"Le Chant des hommes" raconte une grève de la faim de sans-papiers étrangers. Les réalisateurs ont fait appel à des artistes, eux-mêmes migrants. Plusieurs d'entre eux nous ont livré leur histoire, qui rejoint parfois celle de leurs personnages.

"Être sans-papiers, c’est comme être à un arrêt de bus. Tu attends dans un lieu peu confortable, tu n’as pas le droit de bouger, tu ne sais pas quand ton bus arrivera, ni même s’il arrivera." C’est avec cette image que Duraid Abbas Ghaieb résume la situation des étrangers illégalement installés en Europe. Une situation que le comédien irakien a connue il y a quelques années, en fuyant son pays, et qu’il retrouve aujourd’hui à travers son personnage. "Je n’ai pas besoin de jouer, tout est déjà en moi.
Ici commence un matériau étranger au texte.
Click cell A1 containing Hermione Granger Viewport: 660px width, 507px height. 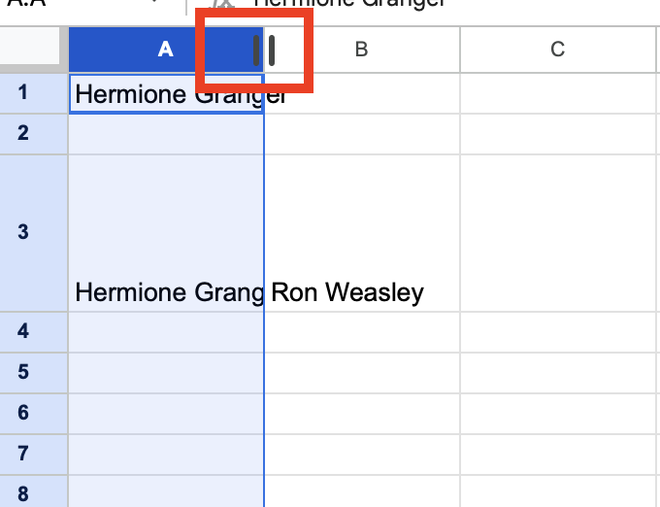(166, 94)
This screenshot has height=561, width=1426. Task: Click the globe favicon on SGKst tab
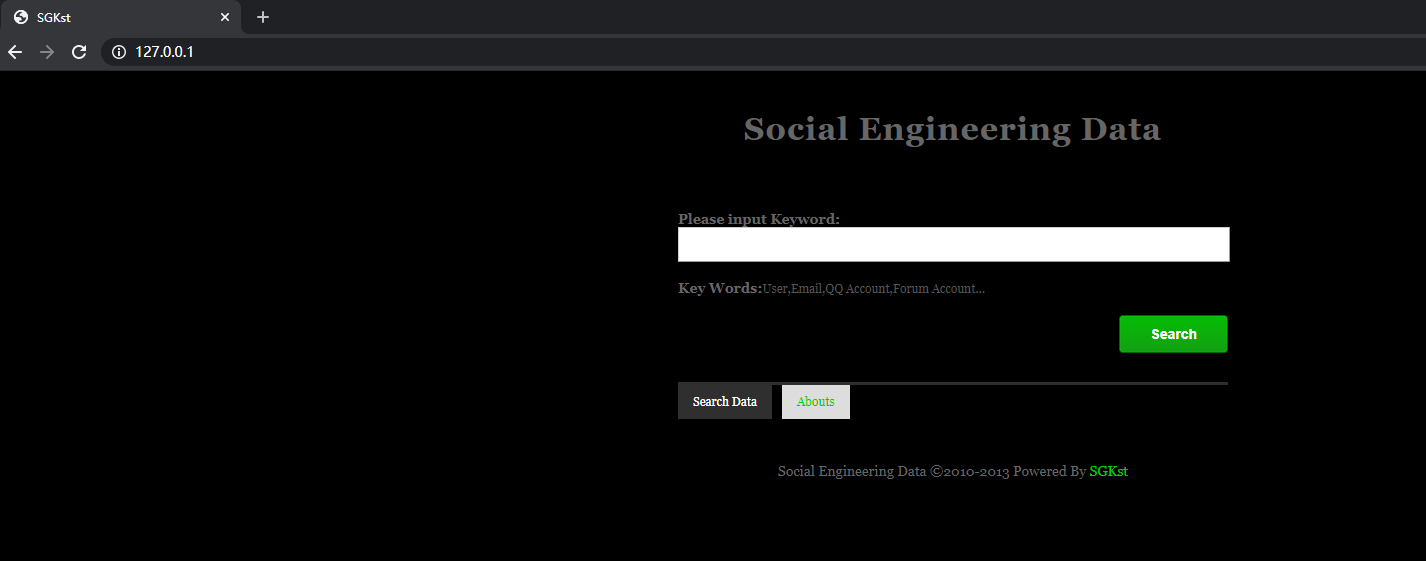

L’émotion est là, elle a ressurgi dès le moment où j’ai lu le scénario", raconte-t-il.

L’enjeu, pour lui, était de réussir à transmettre cette émotion au public. "Je suis né à Bagdad en août 1980, quelques jours avant le début de la guerre Iran-Irak. J’ai connu le conflit avec le Koweït, la seconde Guerre du Golfe, suivie par des années de sanctions, avec l’absence de nourriture et de médicaments, puis l’invasion américaine en 2003 et la guerre civile. Même si je vous racontais tout cela en détail, je ne pense pas que vous pourriez ressentir et comprendre ce que j’ai vécu. Les médias nous abreuvent d’images d’horreur, mais ça ne suffit pas. Pourtant, je crois au pouvoir de l’art. Est-ce qu’un film peut changer le point de vue sur les immigrants ? J’ai envie de dire oui."
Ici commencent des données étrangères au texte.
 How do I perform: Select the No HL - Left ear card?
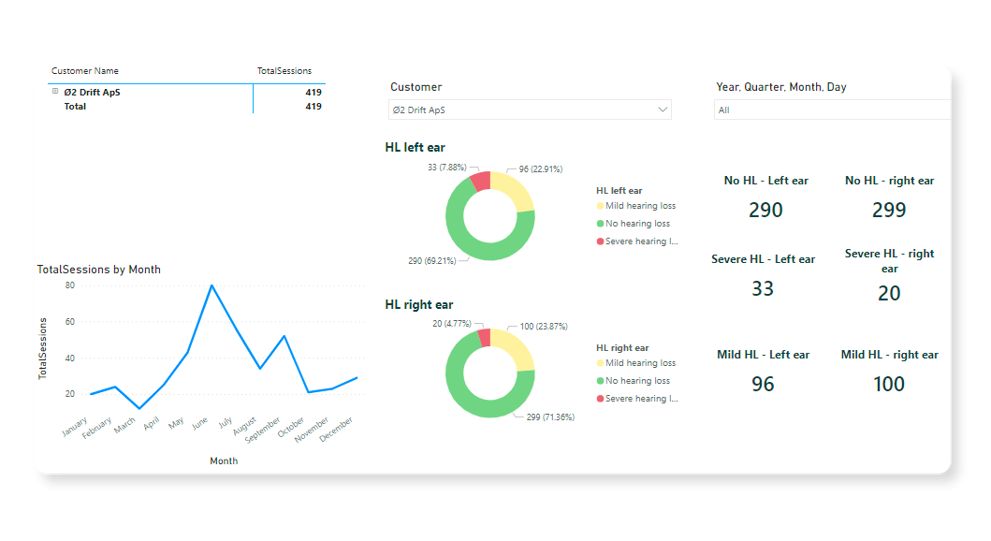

Avec "Le Chant des hommes", Duraid aimerait s’adresser aussi aux migrants. "Je ne suis pas parti de chez moi seulement à cause de la guerre. Comme n’importe quel jeune, je voulais voyager, voir le monde. J’avais une vision très romantique de ce qu’était le monde libre, je voyais l’Europe comme un paradis. Et pourtant, en arrivant, ça a été le cauchemar. Il y a eu des moments où j’ai regretté d’avoir émigré. Il faut en être conscient."

Aujourd’hui qu’il possède la nationalité hollandaise et qu’il joue en Europe, il a une vision plus optimiste. "Si c’était à refaire, je le referais, et je souhaite à tout le monde de pouvoir le faire. C’est bien d’avoir le choix." V.G.